According to the Center on Budget and Policy Priorities, roughly 4.1 million children were lifted out of poverty due to the CTC monthly payments. Early data showed that low-income families overwhelmingly used the extra income to pay for necessities like food, housing, childcare, and utilities, but they weren’t alone — even wealthy parents used the payments to pay for necessities like food, clothing, utilities and rent.
Over half of people with kids spent the cash on kids, 30 percent on clothes, 25 percent on school supplies, 29 percent on utilities, 16 percent on rent and 12 percent on vehicle payments. Though the way people spent their money differed at different income levels, the reality is that even higher-income families that qualified for the payment overwhelmingly spent the cash.
President Biden’s landmark legislation, the Build Back Better Act, aimed to continue these payments, but the bill was stymied by Democratic Senator Joe Manchin—the lone Democratic voice of dissent.
Manchin has been outspoken about his opposition to the monthly payments, even telling colleagues that he believed that families were using the extra cash to buy drugs and that residents of his home state of West Virginia would use the paid parental leave promised in the Build Back Better Act for deer hunting instead of newborn care.
Senator Manchin is putting millions of families at risk by refusing to compromise with the rest of the Senate and President Biden on the BBB and allowing the CTC payments to lapse.
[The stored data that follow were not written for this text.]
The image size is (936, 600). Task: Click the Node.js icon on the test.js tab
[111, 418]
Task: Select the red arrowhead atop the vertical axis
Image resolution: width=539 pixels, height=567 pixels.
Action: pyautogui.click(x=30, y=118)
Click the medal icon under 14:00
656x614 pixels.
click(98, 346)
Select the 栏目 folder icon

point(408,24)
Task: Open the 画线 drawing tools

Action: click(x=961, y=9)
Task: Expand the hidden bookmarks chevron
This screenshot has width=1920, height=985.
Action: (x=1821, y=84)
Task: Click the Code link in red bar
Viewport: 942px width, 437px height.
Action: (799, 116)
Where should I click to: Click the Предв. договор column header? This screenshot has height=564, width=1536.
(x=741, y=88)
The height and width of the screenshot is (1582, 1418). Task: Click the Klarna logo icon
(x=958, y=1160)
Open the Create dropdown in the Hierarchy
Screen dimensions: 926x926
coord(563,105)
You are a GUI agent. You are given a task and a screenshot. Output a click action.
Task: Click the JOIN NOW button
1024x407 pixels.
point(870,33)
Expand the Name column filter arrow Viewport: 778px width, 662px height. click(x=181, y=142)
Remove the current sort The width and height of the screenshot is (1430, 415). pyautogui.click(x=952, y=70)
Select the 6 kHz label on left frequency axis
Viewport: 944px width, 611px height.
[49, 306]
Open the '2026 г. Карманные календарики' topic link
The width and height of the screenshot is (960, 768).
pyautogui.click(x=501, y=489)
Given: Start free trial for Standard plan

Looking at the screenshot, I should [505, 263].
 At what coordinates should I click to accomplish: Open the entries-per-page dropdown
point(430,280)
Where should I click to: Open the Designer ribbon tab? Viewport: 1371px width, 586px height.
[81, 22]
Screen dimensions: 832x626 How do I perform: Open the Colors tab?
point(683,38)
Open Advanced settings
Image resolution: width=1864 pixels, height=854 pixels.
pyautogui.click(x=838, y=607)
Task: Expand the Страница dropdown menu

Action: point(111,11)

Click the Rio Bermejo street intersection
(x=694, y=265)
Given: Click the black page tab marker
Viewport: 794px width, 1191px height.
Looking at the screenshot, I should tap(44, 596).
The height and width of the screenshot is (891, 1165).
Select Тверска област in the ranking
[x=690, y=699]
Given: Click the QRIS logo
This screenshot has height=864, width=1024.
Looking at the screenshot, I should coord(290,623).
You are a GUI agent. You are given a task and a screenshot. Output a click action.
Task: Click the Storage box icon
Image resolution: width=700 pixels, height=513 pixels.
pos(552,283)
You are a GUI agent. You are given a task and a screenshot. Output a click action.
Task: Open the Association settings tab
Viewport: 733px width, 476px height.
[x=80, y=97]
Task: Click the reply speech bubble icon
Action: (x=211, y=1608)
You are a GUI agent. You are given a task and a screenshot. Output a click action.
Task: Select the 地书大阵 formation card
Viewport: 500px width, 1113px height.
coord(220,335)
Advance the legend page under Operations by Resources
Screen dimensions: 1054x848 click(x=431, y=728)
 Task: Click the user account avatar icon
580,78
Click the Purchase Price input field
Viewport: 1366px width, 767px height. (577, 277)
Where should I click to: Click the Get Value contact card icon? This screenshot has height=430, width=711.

According to some estimates, around 10 million children will fall into poverty due to CTC payments stopping.
Record-breaking inflation and closures looming due to a spike in Covid cases coupled with the cessation of CTC payments mean many families who were already living on tight budgets will have to cut even more.
According to reporting from CBS, many low-income parents are planning on cutting food budgets, skipping meals so their children can eat, and disconnecting certain utilities just to make ends come close to meeting.
And if schools move to a virtual-learning model as they did in 2020, requiring parents to either quit a job to stay home or pay out of pocket for daily additional childcare, the financial burden that low- and middle-income families face could be devastating.
As dire as the outlook is for U.S. families, the repercussions don’t stop there. The CTC put money back into local and state economies at rates much higher than expected. U.S. consumer spending was projected to increase by $27 billion in 2021 and state and local governments could have collected $1.9 billion in new taxes if the CTC had been allowed to continue until the summer.
Parents are encouraged to file their income taxes and claim the remaining chunk of their CTC cash. The IRS will start processing tax returns on January 24th, but, like last year, delays are expected, so file as early as you can.